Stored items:
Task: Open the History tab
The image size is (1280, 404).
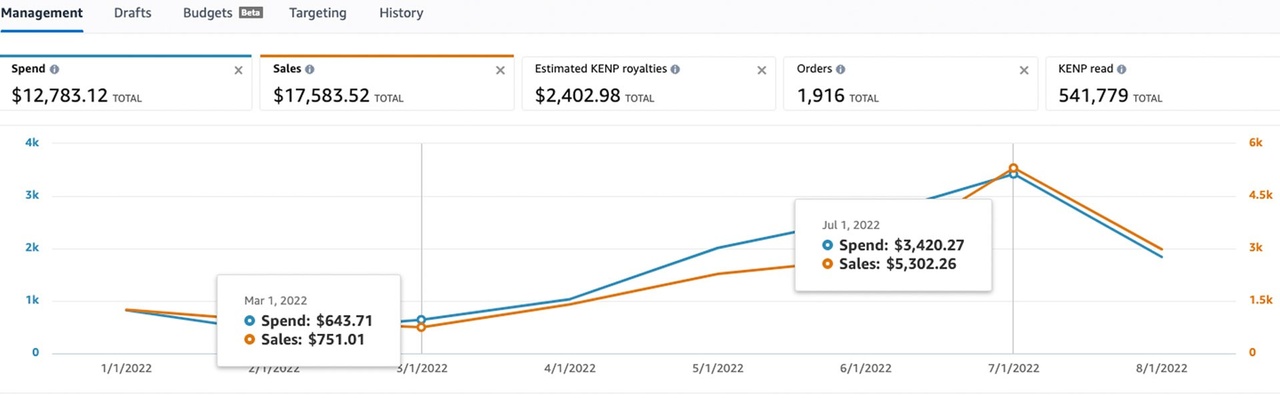Action: coord(401,13)
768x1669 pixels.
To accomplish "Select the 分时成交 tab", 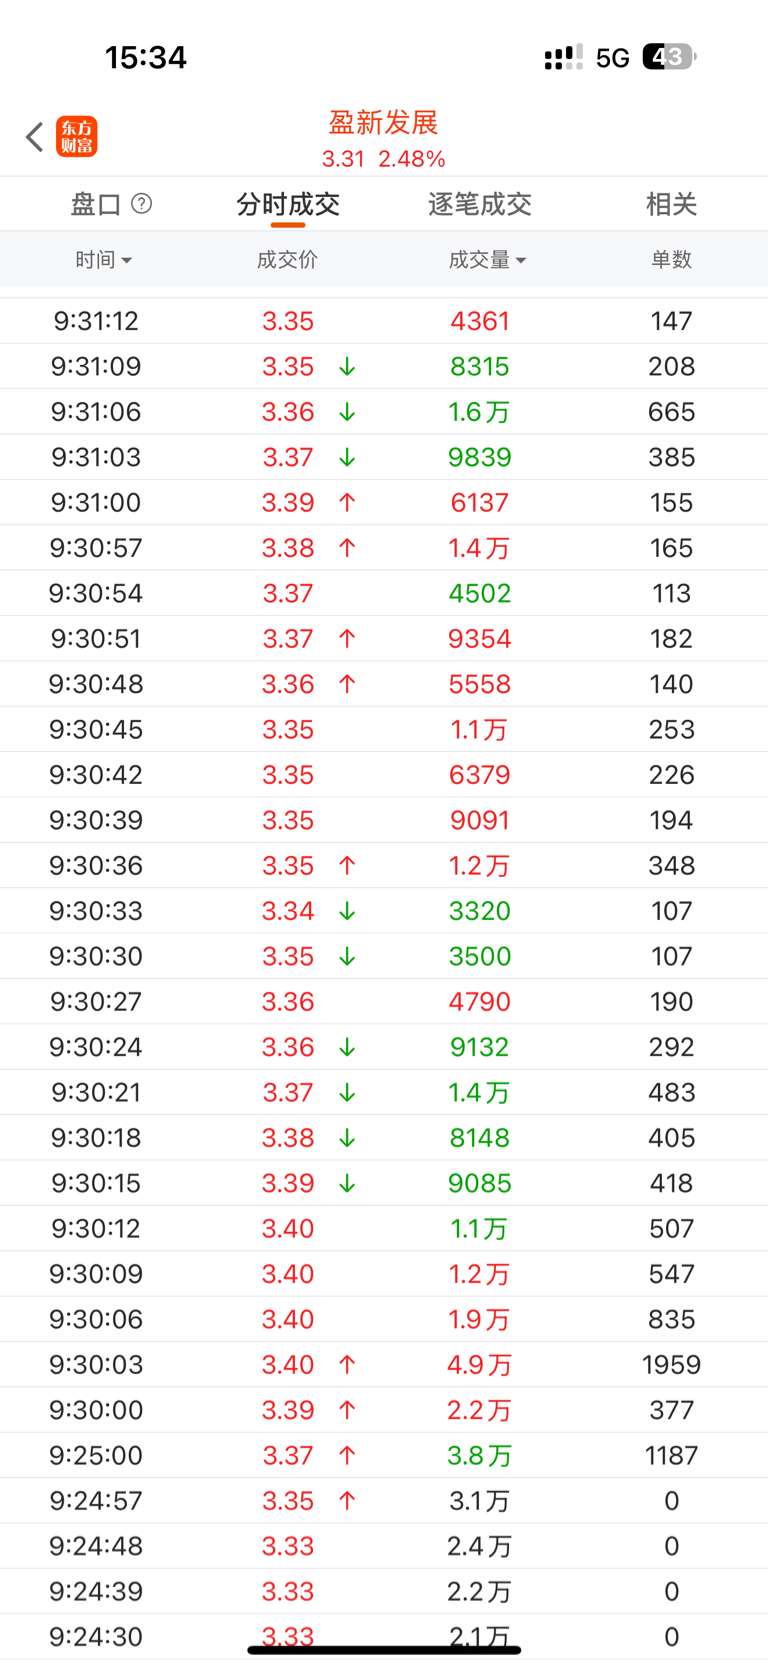I will (x=288, y=205).
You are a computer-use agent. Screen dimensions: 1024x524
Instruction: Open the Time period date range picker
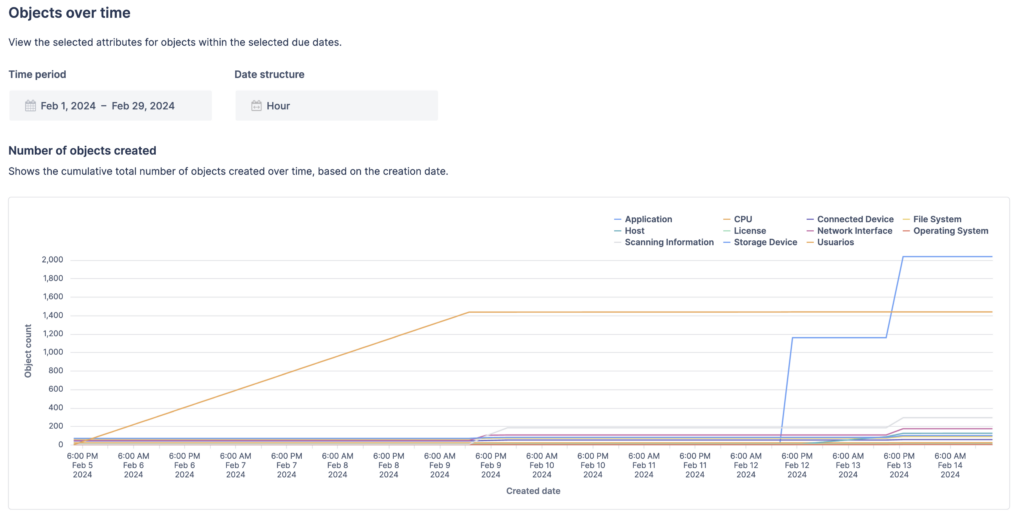[x=110, y=106]
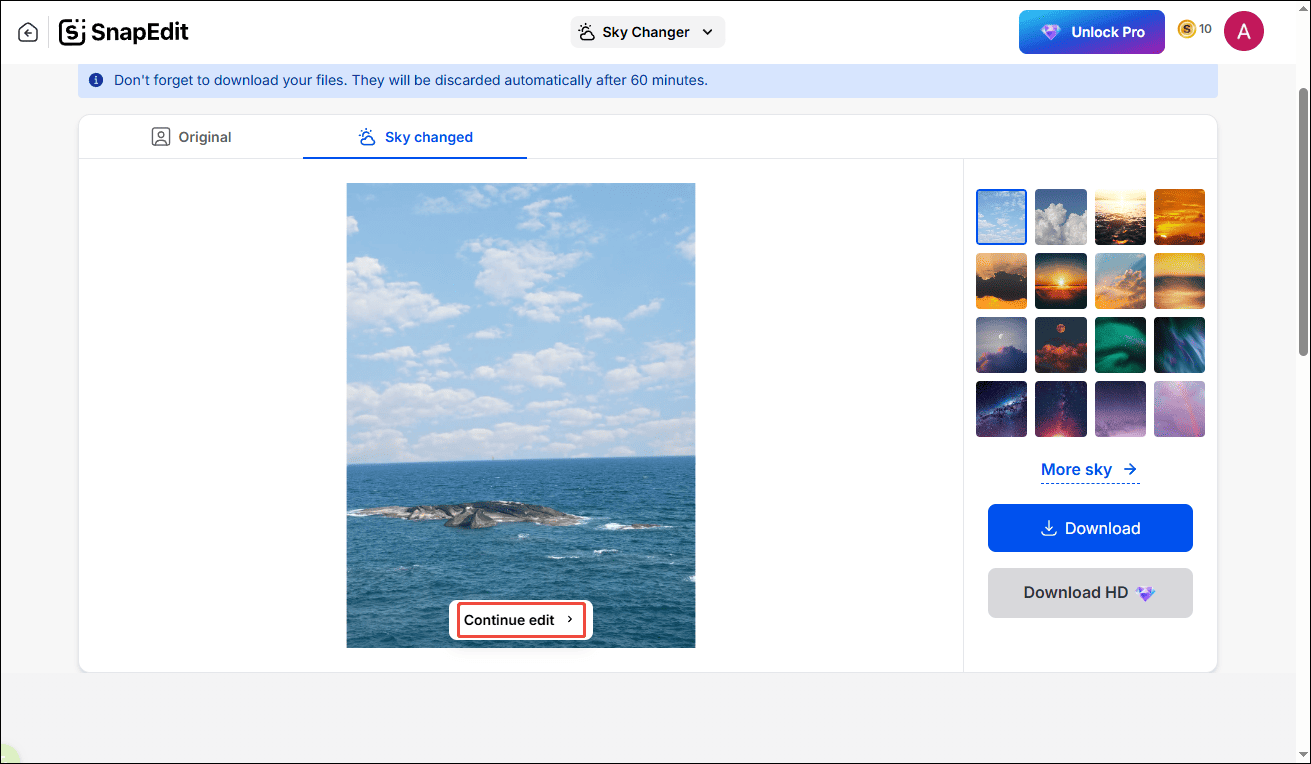The height and width of the screenshot is (764, 1311).
Task: Click the Download HD button
Action: point(1089,592)
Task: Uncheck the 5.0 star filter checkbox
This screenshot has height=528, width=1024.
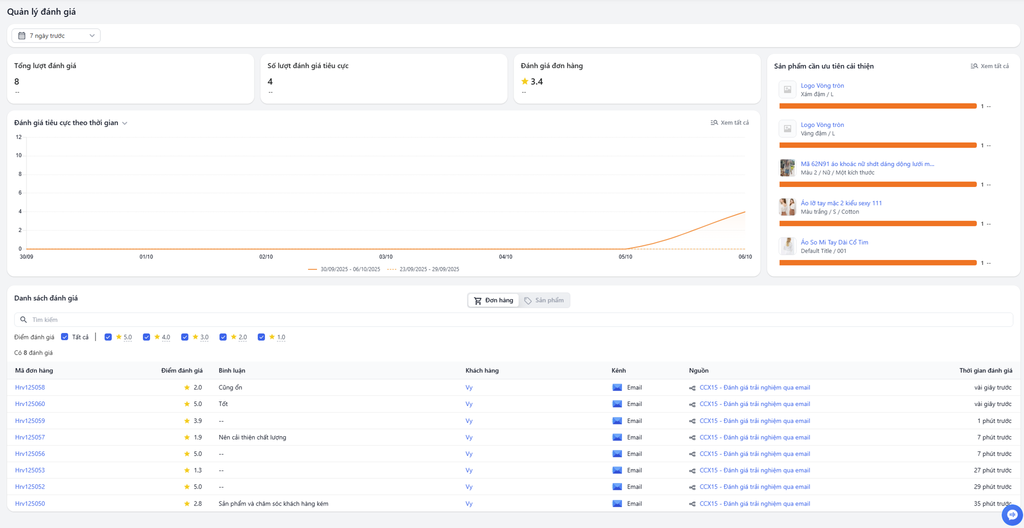Action: pyautogui.click(x=108, y=337)
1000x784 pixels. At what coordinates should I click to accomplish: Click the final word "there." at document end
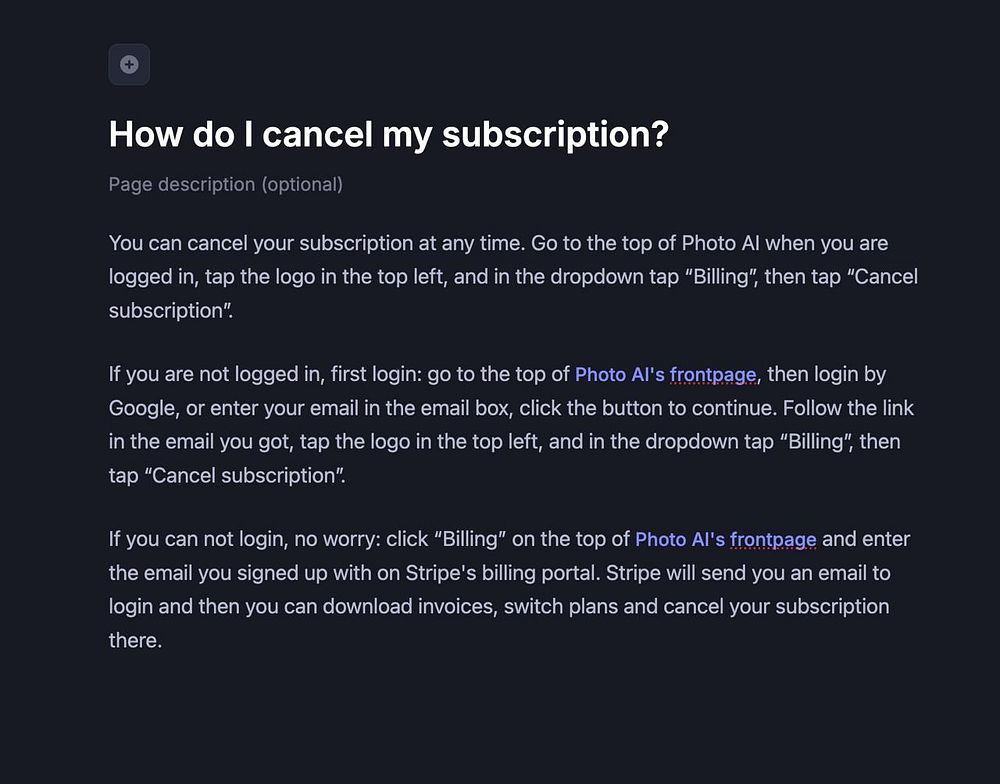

■ **WORK REQUEST**:
Copy all the lines from the data above that hold the word "pixels".

■ **RESULT FOR THIS TASK**:
768x1669 pixels.
1000x784 pixels. At what coordinates should I click to accomplish: Click the final word "there." at document end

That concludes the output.